Primero. Escribo menos, mucho menos, que la mayoría de nuestros 'líderes de opinión', acostumbrados a entregar a la imprenta un artículo diario, o varios, y a publicar sesudos y mediáticos libros. Ya me gustaría ser como ellos, pero desgraciadamente me echaron de los cuatro periódicos en los que escribía tres lustros atrás, tengo mala relación -a esto habrá que referirse algún día- con la prensa de la 'izquierda progresista' (léase con retintín) y, en general, a los medios no les intereso. Saben que vivo anclado en el siglo pasado. En el XIX, claro.
Segundo. No soy lector de revistas o de webs, y sí lo soy, en cambio, e insaciable, de ese objeto maravilloso que son los libros. Tal vez por ello me empeño en trabajar -soy muy trabajador- en estos últimos, en la certeza de que por lo común ofrecen argumentos más redondos y serios que los que aportan aquellas. No hay color entre un libro, por modesto que sea, sobre el Marx tardío o sobre el ecofascismo y un par de artículos rápidos que rescatan uno u otro debate. Así, y de paso, me libero de muchas de las broncas, cada vez más deleznables, que se abren paso en las redes sociales.
Tercero. Procuro -creo que con razonable éxito- que mis libros se ocupen de materias de interés, tengan unas dimensiones asequibles, desplieguen un lenguaje comprensible y huyan de la pedantería al uso y de los malos hábitos académicos. Si -estoy seguro- menudean quienes piensan que escribo demasiado, no es frecuente, en cambio, que se afirme que un libro mío es malo o superficial. Cuando, pese a ello, se enuncia un argumento como este último, sospecho -de manera ciertamente generosa para mí mismo- que lo que en realidad se está diciendo es que no se simpatiza con las tesis que defiendo.
Cuarto. Lo que un ojo inexperto puede identificar como un libro nuevo es a menudo una reeedición, o una actualización, de una obra de tiempo atrás. Aclararé que comúnmente no soy yo quien busca esas fórmulas, que son, antes bien, el producto de las miserias que rodean el trabajo de las distribuidoras.
Quinto. Mis libros se reeditan -cierto que las tiradas no son altas-, se publican con profusión en América Latina y, de vez en cuando, se traducen a otras lenguas. Y eso que no disfruto de apoyos económicos y mediáticos, ni mayores ni menores. Alguna virtud tendrán. Agradecido, muy agradecido, tengo que estar a quienes se acercan a ellos, en la edición y en la lectura.
Sexto. La mayoría de esas obras -hay alguna excepción- llevan una licencia Creative Commons. No he cobrado una sola piastra por las editadas fuera de la piel de toro.

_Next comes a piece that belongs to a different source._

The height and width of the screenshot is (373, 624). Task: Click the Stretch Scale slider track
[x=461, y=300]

Y las publicadas aquí mismo para poco más me han dado que para hacerme con los libros que preciso para perfilar lo que escribo. No soy, con toda evidencia, Pérez-Reverte. Y, aunque quisiera, no podría vivir de esto.

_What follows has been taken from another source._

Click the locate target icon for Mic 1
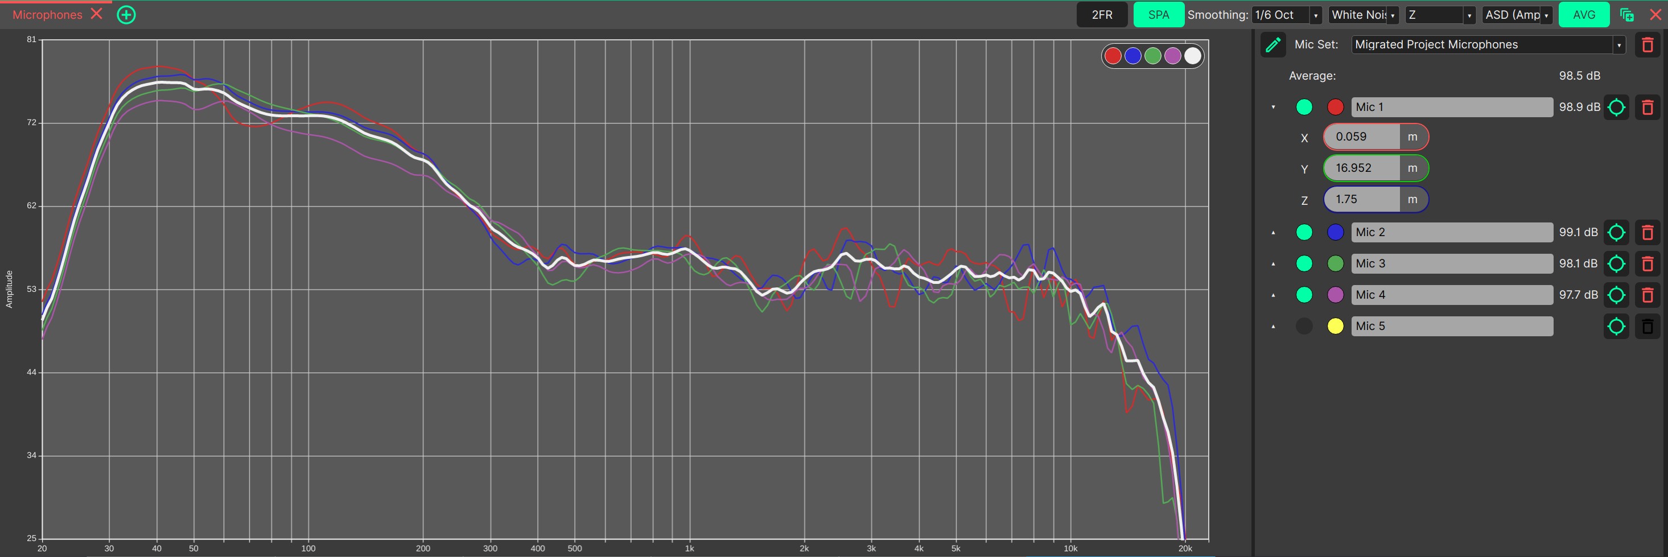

Séptimo. Me parece que mi mayor aportación, acaso la única, en términos de miles de horas de trabajo voluntario, al acervo de quienes quieren construir un mundo nuevo son, vaya por dónde, y pese a su modestia, mis libros. Ello es así, no sin paradoja, por mucho que puedan llevar razón quienes estiman que en esa aportación despuntan a menudo los excesos. Pido disculpas por ellos.